Paris (awp/afp) - Toujours en garde à vue au Japon sur des soupçons de malversation, Carlos Ghosn est sur le point d'être démis de ses fonctions à la tête de Renault, une chute brutale suscitant des interrogations sur l'avenir de l'empire automobile qu'il a construit en mariant Renault, Nissan et Mitsubishi Motors.

Le ministre français de l'Economie Bruno Le Maire a demandé mardi à Renault, dont l'Etat détient 15%, de mettre immédiatement en place une gouvernance intérimaire puisque "M. Ghosn est aujourd'hui empêché de diriger l'entreprise".

Le conseil d'administration de Renault, qui doit se réunir dans la soirée, devrait confier les rênes du constructeur à un tandem intérimaire formé par l'administrateur référent Philippe Lagayette et le numéro deux du groupe automobile Thierry Bolloré, a-t-on appris de source proche du dossier.

Le conseil d'administration de Nissan se prononcera lui sur le limogeage de son président jeudi matin. Mitsubishi Motors (MMC) entend également le "démettre rapidement".

Lâché de toutes parts, Carlos Ghosn, qui était considéré à 64 ans comme l'un des plus puissants capitaines d'industrie au monde, est toujours détenu à Tokyo, où il a été arrêté lundi en descendant de son jet privé.

Le parquet japonais reproche au Franco-libano-brésilien d'avoir "conspiré pour minimiser sa rétribution à cinq reprises entre juin 2011 et juin 2015", en ne déclarant que 4,9 milliards de yens (environ 37 millions d'euros au cours actuel) contre près de 10 milliards de yens sur la période.

Dans une conférence de presse d'une brutalité hors norme, le président exécutif de Nissan, Hiroto Saikawa, a également mentionné lundi "de nombreuses autres malversations, telles que l'utilisation de biens de l'entreprise à des fins personnelles", qui auraient été découvertes après plusieurs mois d'enquête interne.

Il aurait en outre, selon la chaîne publique NHK, empoché des sommes déclarées au nom d'autres administrateurs.

La rémunération de ce patron aussi puissant que secret a déjà donné lieu à bien des polémiques, tandis que son train de vie a également pu susciter des commentaires, à l'image par exemple de sa réception de mariage en grande pompe au château de Versailles en 2016.

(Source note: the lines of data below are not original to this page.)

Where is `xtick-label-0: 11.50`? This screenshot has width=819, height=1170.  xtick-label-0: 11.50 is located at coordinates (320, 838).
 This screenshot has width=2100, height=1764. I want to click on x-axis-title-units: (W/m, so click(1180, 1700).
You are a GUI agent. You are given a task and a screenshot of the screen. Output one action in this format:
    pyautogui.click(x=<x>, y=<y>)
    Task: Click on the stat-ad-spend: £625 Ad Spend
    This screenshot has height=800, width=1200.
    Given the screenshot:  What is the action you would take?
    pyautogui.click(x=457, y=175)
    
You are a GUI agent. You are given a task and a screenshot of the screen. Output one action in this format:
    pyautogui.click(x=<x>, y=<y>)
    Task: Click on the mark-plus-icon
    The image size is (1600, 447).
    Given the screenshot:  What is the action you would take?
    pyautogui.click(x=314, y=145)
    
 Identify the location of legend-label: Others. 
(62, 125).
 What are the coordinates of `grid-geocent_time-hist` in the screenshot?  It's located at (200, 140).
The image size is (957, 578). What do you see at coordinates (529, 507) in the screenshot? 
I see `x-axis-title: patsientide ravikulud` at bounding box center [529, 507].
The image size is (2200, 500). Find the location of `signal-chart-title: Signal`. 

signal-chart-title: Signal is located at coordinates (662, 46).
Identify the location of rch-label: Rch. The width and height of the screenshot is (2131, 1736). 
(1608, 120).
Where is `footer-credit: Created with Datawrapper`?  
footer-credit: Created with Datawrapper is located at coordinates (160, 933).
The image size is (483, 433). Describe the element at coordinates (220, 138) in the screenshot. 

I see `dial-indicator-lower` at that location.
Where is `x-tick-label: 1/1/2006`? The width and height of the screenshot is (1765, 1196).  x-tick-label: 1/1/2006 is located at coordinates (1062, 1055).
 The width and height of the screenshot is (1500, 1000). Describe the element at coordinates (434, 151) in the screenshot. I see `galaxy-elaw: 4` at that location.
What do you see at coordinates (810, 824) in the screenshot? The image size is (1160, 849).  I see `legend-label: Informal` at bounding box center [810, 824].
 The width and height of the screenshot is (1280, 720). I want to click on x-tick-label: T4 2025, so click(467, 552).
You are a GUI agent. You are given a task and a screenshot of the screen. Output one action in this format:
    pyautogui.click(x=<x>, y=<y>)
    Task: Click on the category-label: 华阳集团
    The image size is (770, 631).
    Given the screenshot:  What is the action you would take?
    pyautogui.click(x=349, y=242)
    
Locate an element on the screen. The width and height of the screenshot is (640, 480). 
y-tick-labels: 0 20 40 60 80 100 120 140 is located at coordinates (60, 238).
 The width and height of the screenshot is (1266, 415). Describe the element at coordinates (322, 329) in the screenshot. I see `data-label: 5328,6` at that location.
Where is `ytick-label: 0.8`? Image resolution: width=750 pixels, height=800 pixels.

Carlos Ghosn touchait quelque 15 millions d'euros par an au titre de ses diverses fonctions, un montant particulièrement élevé pour un industriel européen ou japonais, bien que très éloigné des faramineux salaires versés par exemple dans la finance aux Etats-Unis.

Fragile équilibre

Au-delà du sort personnel de M. Ghosn, c'est toute l'alliance Renault-Nissan-Mitsubishi Motors, dont il orchestrait le fragile équilibre, qui tangue suite à ce coup de tonnerre.

Il n'y a qu'à entendre les mots très durs du patron de Nissan, M. Saikawa, contre celui qui fut son mentor, et une figure très respectée au Japon: "C'est un problème que tant d'autorité ait été accordée à une seule personne", a-t-il lâché, dénonçant "le côté obscur de l'ère Ghosn".

"Il est cupide. A la fin, ce n'est qu'une question d'argent", lançait aussi un responsable de Nissan dans le quotidien Yomiuri. "Il demandait à ses subordonnés de remplir des objectifs difficiles, mais lui-même continuait à percevoir un salaire élevé même quand les activités de Nissan n'allaient pas si bien", ajoute le journal.

L'affaire survient au moment où le PDG de l'ensemble aux 10,6 millions de véhicules travaillait à rendre les liens "irréversibles" entre Renault et Nissan, a commenté dans une note Kentaro Harada, analyste chez SMBC Nikko Securities.

"Nous ne pouvons pas exclure la possibilité que l'alliance se retrouve affaiblie". "Cela va-t-il changer l'équilibre du pouvoir (entre les parties française et japonaise), c'est la principale question", souligne-t-il.

L'agence de notation Standard and Poor's a d'ailleurs annoncé mardi qu'elle envisageait de baisser la note de la dette à long terme de Nissan, en raison en particulier des doutes autour de ce mariage à trois. De son côté, Renault tentait de se montrer rassurant, affirmant mardi soir vouloir continuer à faire progresser son alliance avec ses partenaires.

De même, les gouvernements français et japonais ont réaffirmé mardi dans un communiqué commun leur "important soutien" à l'alliance entre les constructeurs Renault et Nissan.

A Paris, le titre Renault a terminé sur un recul de 1,19%, après avoir déjà dévissé de plus de 8% lundi.

Les actions des constructeurs japonais ont souffert mardi à Tokyo, clôturant en baisse de 5,45% pour Nissan et de 6,84% pour MMC.